I'm looking forward to making my many new friends at the end of this April 2016, and the many new friends I'll make on here of course. I am a first year beekeeper starting with two hives, and plan on sharing much about my journey. Eventually, in 3 years or so, mead making is my goal. 

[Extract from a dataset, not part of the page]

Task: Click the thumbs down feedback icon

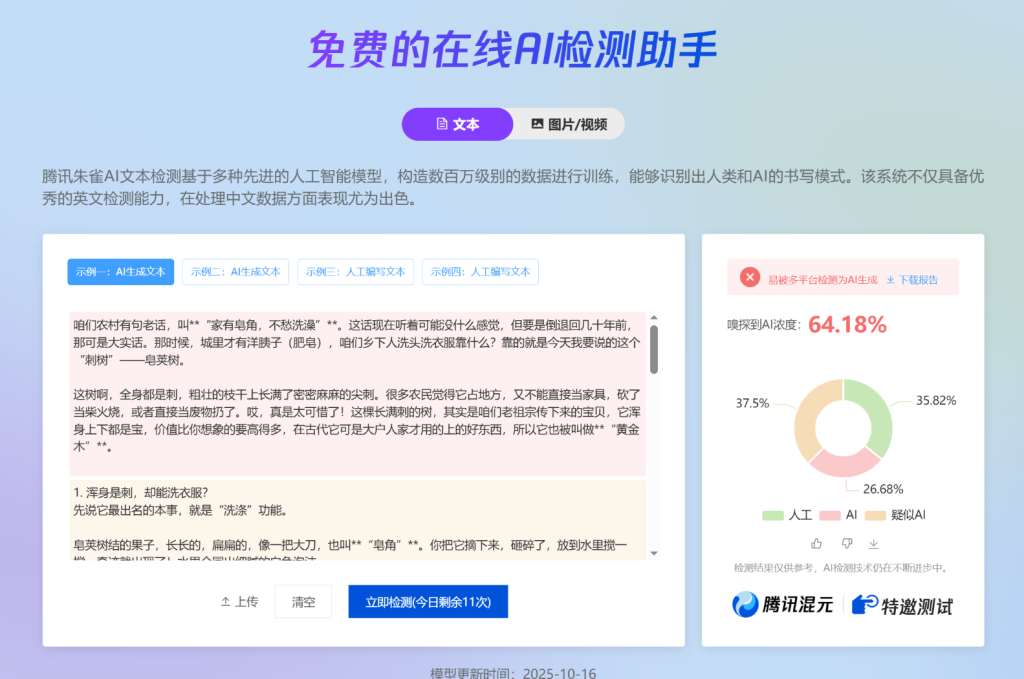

Thanks for creating a supportive environment proving that the hive is better than the lone action hero. I recommend Margret Atwood's MaddAddam book series to all my fellow future and current beekeepers.

Excelsior!
Tyler J.


----------



## MarkB (Feb 5, 2015)

welcome , hope your endeavor is a prosperous one.


----------



## AmericasBeekeeper (Jan 24, 2010)

Welcome Tyler!


----------



## GaryG74 (Apr 9, 2014)

Welcome to BeeSource and good luck this year!


----------



## rwlaw (May 4, 2009)

Welcome and good luck


----------



## LittleByLittle (Dec 8, 2015)

Hello and welcome. Lot of good reading and learning available on this site, enjoy.


----------



## bbruff22 (Dec 24, 2013)

Welcome from NE Kansas Tyler. I started making very small batches of Mead last fall, with a couple of batches at 17%...not that smooth but very enjoyable Good luck to you!


----------



## fieldsofnaturalhoney (Feb 29, 2012)

Welcome to the Bee Source, from your neck of the woods.


----------



## R. Andrews (Apr 19, 2016)

Welcome Tyler,

I am new also I will be getting my new bees in May. I live in Arvada CO. I tryed some of that mead when we went to Ireland. I hope you can get-her- done. My Dr. told me to quit drinking it because it caused me to fall down and forget things. Keep us informed and give us the real story not something that fishermen make up. Good to have you with us. I am in the larva stage.

Ray A


----------